Jean-Jacques Burnel (The Stranglers)

À propos de la coopération avec Deleyaman & Fanny Ardant pour la performance voix & musique 'Eluard, Une Poésie ininterrompue'

Genre : performance poétique voix & musique
Lieu : Maison de la Poésie (Paris, 75 003)
Premières dates : 15 & 16 avril 2026
Posté par : Emmanuël Hennequin

Vous ne l’attendiez pas là ? Lui non plus peut-être, jusqu’à ce qu’un jour Aret Madilian et les gens du projet folk/chanson atypique et peu classable Deleyaman, réputé pour le feutre de son son, diffusent sous son nez le parfum d’une aventure poétique – à savoir la mise en place, en coopération, d’une mise en exergue de l’œuvre de Paul Eluard (14/12/1895 – 18/11/1952). Elle passe par une performance voix & musique autour d’écritures sélectionnées du poète surréaliste et fameux résistant français. Jean-Jacques Burnel, membre historique et fondateur des Stranglers, a plongé la tête la première, progressivement envoûté par la puissance des mots et tenté par le caractère inédit de l’expérience. Une aventure dont les premiers épisodes sont programmés pour les 15 et 16 avril 2026 à cette Maison de la Poésie (Paris, 75 003) que Madilian & co. avaient déjà investie en 2023. Deleyaman + Burnel + Fanny Ardant : la mise en commun des forces autour d’une œuvre en mouvement, qui sonde la puissance de l’amour et les versants plus ténébreux de l’âme humaine. Avec Jean-Jacques Burnel, Obsküre plonge dans le processus de travail et inaugure une série d’entretiens à paraître sur l’initiative originale du groupe franco-américain. Vous n’êtes pas au bout de vos surprises.

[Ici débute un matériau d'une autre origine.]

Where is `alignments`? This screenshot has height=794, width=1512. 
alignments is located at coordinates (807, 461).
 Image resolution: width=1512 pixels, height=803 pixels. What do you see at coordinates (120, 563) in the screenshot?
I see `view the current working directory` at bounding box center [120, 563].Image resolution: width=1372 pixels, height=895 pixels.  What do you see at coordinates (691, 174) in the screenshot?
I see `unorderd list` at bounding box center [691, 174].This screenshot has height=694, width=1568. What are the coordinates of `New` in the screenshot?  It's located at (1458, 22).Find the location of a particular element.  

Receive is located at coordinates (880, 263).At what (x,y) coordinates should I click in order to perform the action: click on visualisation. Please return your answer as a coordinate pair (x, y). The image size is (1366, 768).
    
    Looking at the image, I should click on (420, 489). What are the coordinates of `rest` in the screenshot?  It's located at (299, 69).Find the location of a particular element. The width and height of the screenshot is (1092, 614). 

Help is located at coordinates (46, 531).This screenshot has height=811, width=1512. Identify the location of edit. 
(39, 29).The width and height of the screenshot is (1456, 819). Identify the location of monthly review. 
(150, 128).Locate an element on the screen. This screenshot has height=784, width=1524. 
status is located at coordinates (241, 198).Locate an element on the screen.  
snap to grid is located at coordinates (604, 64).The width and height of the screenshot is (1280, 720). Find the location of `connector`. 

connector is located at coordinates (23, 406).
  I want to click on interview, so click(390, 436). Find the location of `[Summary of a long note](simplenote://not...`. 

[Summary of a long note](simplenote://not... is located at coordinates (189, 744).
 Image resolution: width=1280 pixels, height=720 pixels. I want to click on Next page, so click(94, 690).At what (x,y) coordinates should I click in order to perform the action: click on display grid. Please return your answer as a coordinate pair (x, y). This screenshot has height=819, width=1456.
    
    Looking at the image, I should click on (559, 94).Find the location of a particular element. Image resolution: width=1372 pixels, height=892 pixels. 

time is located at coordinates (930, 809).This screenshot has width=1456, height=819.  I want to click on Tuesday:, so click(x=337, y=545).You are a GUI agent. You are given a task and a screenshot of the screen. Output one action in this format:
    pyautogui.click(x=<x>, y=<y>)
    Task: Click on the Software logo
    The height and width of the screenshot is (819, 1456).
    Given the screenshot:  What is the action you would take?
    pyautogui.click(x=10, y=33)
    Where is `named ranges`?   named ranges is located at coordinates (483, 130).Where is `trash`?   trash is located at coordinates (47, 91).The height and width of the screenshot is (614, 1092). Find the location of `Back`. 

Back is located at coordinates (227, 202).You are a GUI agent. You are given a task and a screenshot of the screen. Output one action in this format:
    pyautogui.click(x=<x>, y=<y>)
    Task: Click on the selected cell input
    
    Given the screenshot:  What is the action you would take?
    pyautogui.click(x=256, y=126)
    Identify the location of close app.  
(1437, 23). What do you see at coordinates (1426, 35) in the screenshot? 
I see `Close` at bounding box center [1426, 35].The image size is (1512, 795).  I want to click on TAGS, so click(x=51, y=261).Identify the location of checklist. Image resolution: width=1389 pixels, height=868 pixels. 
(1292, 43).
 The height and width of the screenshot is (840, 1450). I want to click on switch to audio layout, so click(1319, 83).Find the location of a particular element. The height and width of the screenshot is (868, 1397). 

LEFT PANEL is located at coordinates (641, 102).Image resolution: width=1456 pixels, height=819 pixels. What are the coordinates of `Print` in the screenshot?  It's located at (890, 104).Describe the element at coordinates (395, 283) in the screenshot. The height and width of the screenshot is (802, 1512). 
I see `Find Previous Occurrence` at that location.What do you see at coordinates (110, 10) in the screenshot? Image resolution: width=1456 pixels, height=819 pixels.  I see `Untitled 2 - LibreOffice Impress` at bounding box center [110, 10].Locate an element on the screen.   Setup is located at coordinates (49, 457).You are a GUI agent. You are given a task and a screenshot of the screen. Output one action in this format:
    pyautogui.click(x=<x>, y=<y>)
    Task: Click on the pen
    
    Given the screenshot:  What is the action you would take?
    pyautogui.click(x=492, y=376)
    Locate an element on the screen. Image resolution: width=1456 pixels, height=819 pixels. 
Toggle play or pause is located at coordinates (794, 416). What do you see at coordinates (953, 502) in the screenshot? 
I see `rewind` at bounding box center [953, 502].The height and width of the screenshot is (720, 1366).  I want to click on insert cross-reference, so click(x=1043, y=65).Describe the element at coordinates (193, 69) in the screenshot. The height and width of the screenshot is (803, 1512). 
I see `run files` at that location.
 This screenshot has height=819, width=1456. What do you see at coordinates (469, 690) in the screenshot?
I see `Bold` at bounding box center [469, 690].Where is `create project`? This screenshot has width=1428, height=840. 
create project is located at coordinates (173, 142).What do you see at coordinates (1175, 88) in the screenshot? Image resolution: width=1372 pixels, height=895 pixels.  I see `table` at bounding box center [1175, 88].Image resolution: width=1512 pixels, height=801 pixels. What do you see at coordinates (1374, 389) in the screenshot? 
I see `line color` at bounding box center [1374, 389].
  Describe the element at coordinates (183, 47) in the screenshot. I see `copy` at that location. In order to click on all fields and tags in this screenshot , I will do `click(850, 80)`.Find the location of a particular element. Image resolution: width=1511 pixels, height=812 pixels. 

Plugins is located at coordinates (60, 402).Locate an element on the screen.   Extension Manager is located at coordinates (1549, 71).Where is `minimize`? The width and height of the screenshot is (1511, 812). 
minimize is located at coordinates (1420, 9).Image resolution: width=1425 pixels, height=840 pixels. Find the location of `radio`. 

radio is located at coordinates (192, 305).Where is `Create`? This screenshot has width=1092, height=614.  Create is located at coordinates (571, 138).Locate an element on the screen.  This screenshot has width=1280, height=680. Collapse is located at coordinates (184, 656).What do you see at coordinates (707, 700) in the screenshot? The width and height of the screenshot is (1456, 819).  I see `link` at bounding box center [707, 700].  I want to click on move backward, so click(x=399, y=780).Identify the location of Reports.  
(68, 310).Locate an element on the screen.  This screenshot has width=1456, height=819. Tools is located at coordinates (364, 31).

Obsküre : Un jour, cette coopération voix et musique autour du travail de Paul Eluard avec Fanny Ardant et Deleyaman vous est proposée par Aret Madilian, de Deleyaman. Quel est votre premier sentiment ?
Jean-Jacques Burnel : Aret et moi sommes en contact depuis assez longtemps, et nous nous sommes rencontrés aussi physiquement à plusieurs reprises. Depuis quelque temps, les gens de Deleyaman me demandaient si je pouvais participer ou collaborer. Je ne sais plus quand j'ai accepté exactement. Mais j'ai été décerné chevalier par le ministère de la culture en France, il y a quelques mois, l'année dernière ; et je me suis dit "merde, maintenant que je suis chevalier des arts et des lettres, je devrais peut-être accepter des propositions sur des choses situées hors de ma zone de sécurité" (sourire). Donc, j'ai dit oui, et depuis quelques mois, je m'entraîne à cet exercice singulier. Je suis d’ailleurs coaché par une actrice locale (NDLR : dans le Var, où demeure aujourd’hui Jean-Jacques), nous y consacrons deux à trois fois par semaine. Quant à Paul Éluard, je connaissais le poète de nom, mais pas son œuvre.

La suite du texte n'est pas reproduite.